前回、広島県立美術館で開催中の「ゴッホ展」に行ってきた旨を書きましたが、常設展のほかに、もう一つ特別展が催されていました。
「アート・アーチ・ひろしま」ーピース・ミーツ・アート!ー
平和をテーマにした絵画展です。盛況の「ゴッホ展」とは対照的。人はまばら。
おかげで・・・
岡本太郎「明日への神話」、レオナール藤田「アッツ島玉砕」、平山郁夫「広島生変図」
写真の中でしか知らなかった、大家渾身の大作をじっくり鑑賞することができました。
その他、海老原喜之助・岸田劉生・イサムノグチなどの有名どころの作品も数多く、見応え十分。

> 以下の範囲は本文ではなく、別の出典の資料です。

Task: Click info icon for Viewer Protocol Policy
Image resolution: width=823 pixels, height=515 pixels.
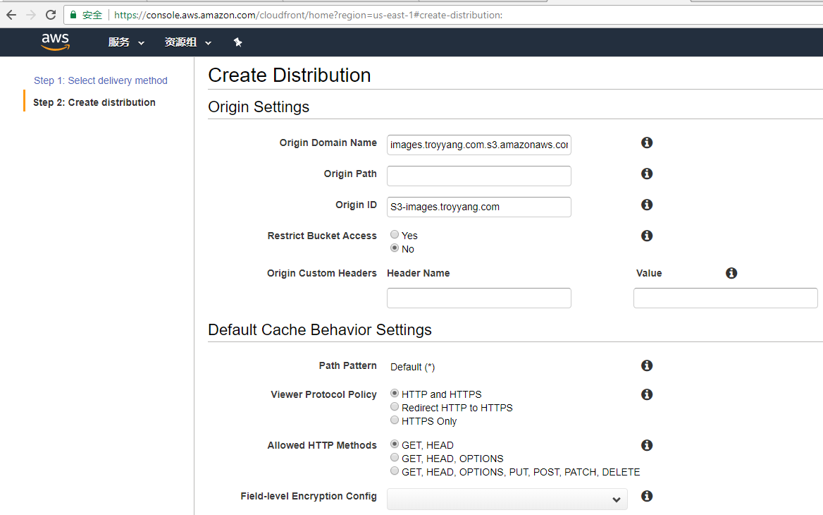Action: [x=647, y=394]
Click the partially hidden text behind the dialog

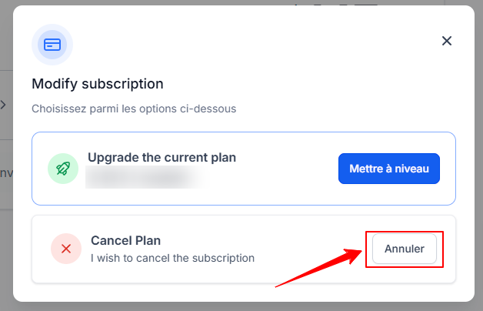(x=6, y=173)
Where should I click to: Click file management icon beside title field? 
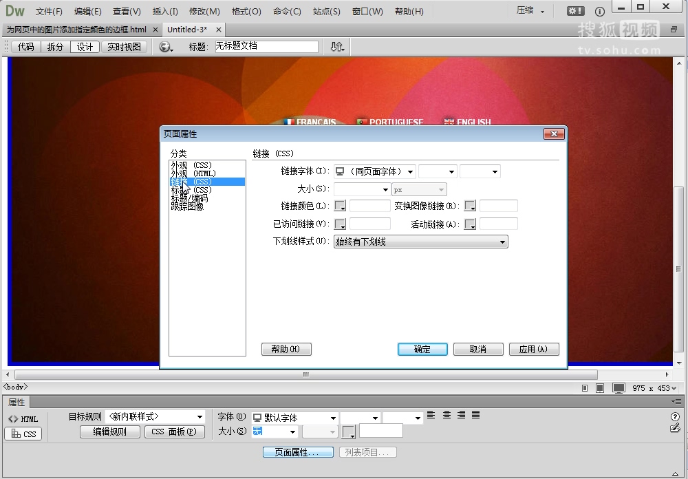tap(336, 47)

「ゴッホ展」が一芸術家に焦点を絞ったものだったため、絵画・写真・彫刻・陶芸・模型・ファッションとバリエーションに富む「アート・アーチ・ひろしま」は、気分転換にもなり、最後まで興味は尽きません。
また、テーマが「平和」だけに、殆どの作品が戦争や災害、そして原爆・核兵器など、人類の重い課題を背負っており、それらが芸術家の極めて鋭敏な感性によって咀嚼され、作品に昇華されています。その表現の独創性と真摯さに、素直に感銘を受けずにはおれませんでした。
中でも、(不謹慎ながら)いちばん「おもしろいなあー」と思ったのは、入江早耶さんというアーティストの「カンノンダスト」という作品。「観音様の塵」という意味合いでしょうか。

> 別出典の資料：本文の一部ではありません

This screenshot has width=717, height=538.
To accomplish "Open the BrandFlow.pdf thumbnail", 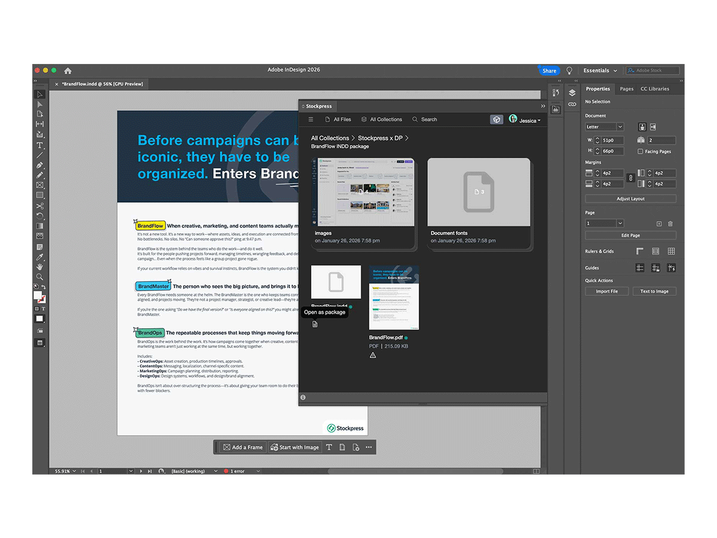I will [x=394, y=297].
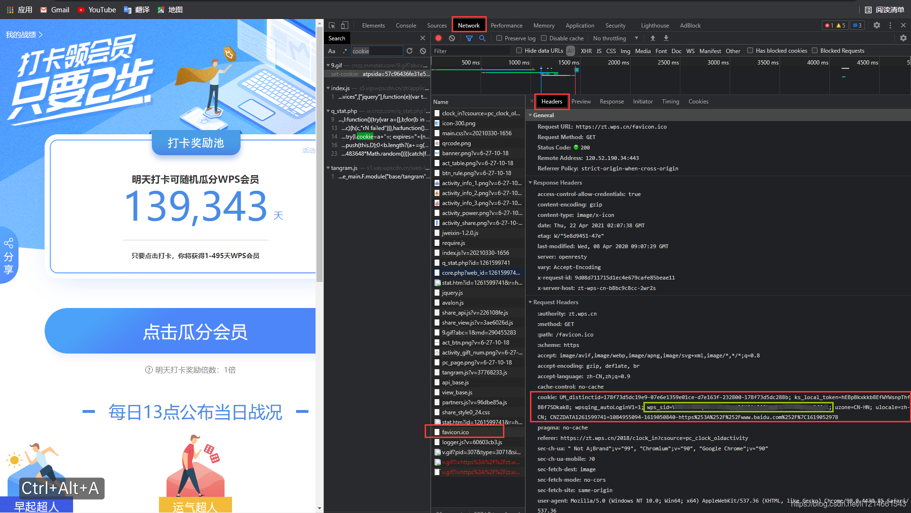Select favicon.ico in the request list
Viewport: 911px width, 513px height.
(455, 432)
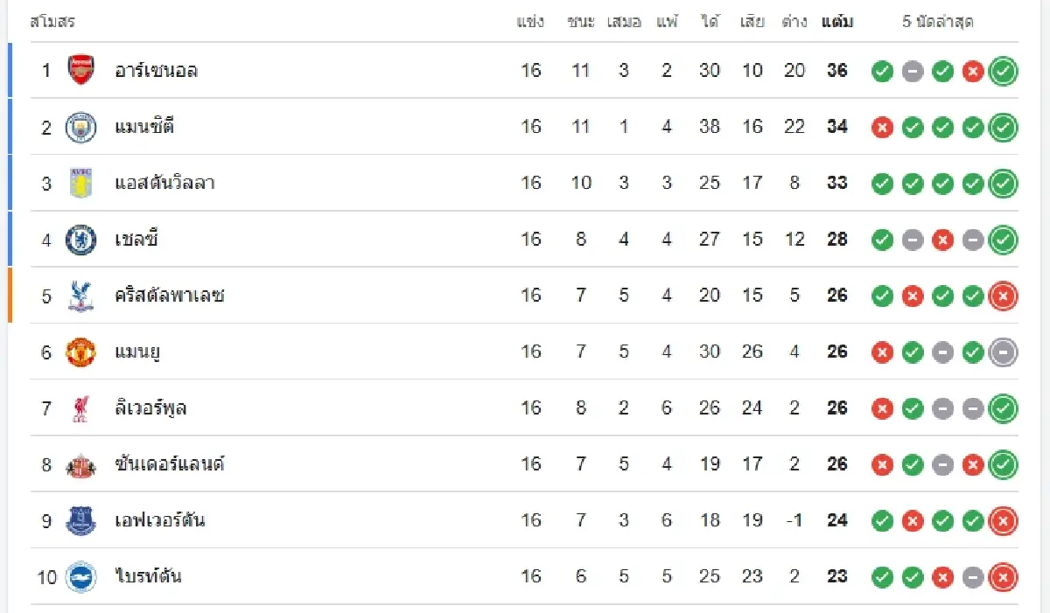This screenshot has width=1050, height=613.
Task: Click the Sunderland club crest icon
Action: pos(81,464)
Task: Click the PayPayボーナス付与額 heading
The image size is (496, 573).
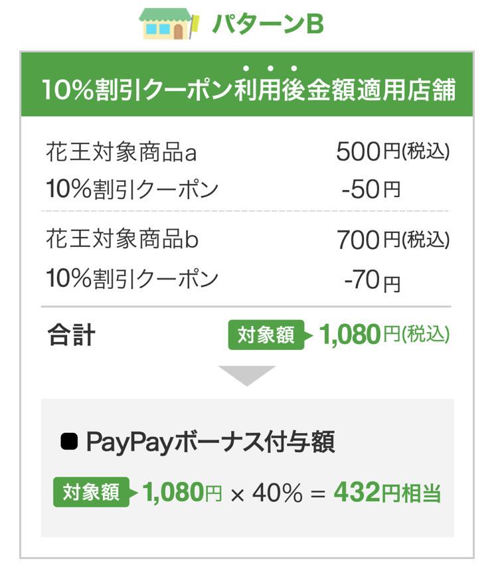Action: click(210, 442)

大きなショーケースの壁には雲のような意匠があり、一幅のお軸が掛けられています。そこに観音様らしき方が描かれているのですが、大部分が剥落したようになっており、なんというか痛ましいお姿。
ところが、手前には高さ十五センチくらいでしょうか、小さいながらとても精緻な観音像が住立されています。
不思議な構成ですが、種を明かせばこうです。
【入江さんが消しゴムを買ってくる→掛け軸に描かれた観音像を消しゴムで消す→消しカスが生じる→それをこねて観音様を像で再生する】
驚きの発想です。作者の意図はなんだろうか・・・観音様を消しゴムで消すなんて不敬だ!という意見もおありでしょう。

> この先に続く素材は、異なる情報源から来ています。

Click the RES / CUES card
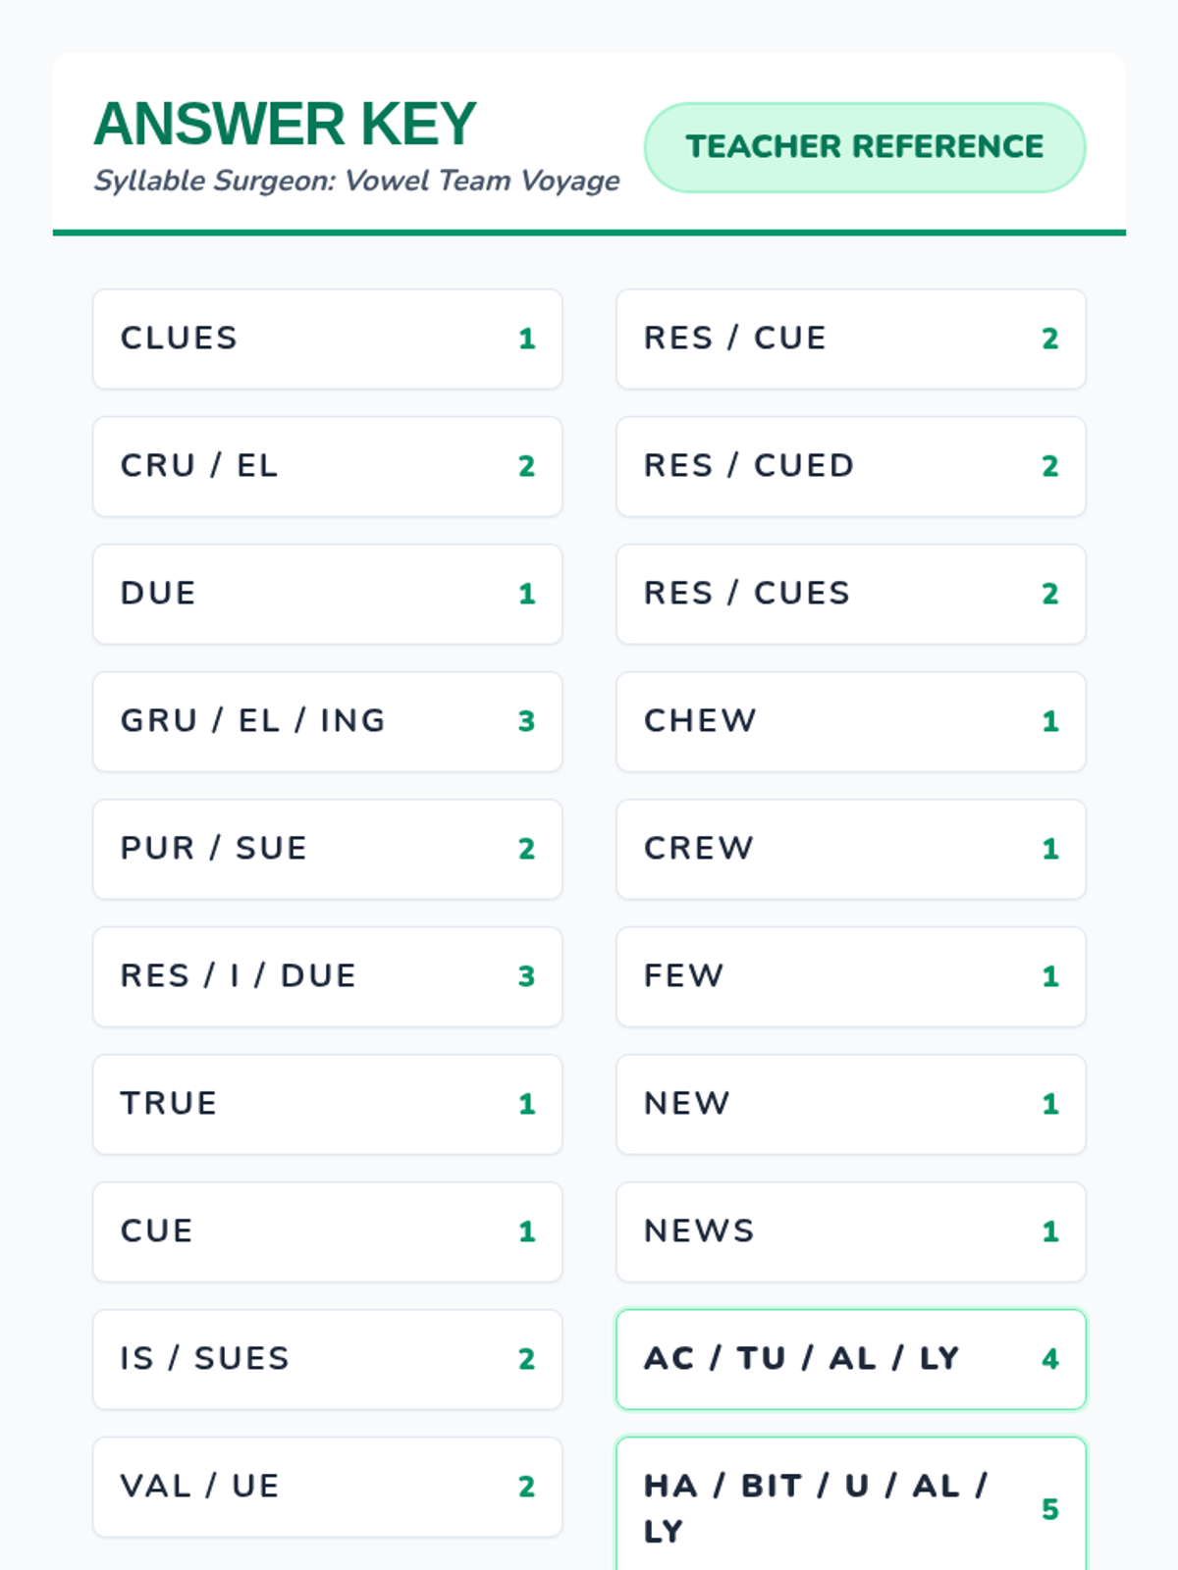Image resolution: width=1178 pixels, height=1570 pixels. (850, 594)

しかしながら、消しカスという普通はゴミとしか受け取れないものに対して、観音様の「宿り」を見出し、像として再生するという行為には、「かたち」という限定の枠を超えて救済活動を展開する観音様の慈悲心を、芸術家が表そうとしているようにも感じます。
とはいえ、言葉で表現し得ないものを「かたち」として表現するものが芸術作品なら、言葉で表現内容を決めつけるのは不粋というもの。
見る人によって、さまざまな感じ方や気付きがもたらされるであろう、素晴らしい作品でした。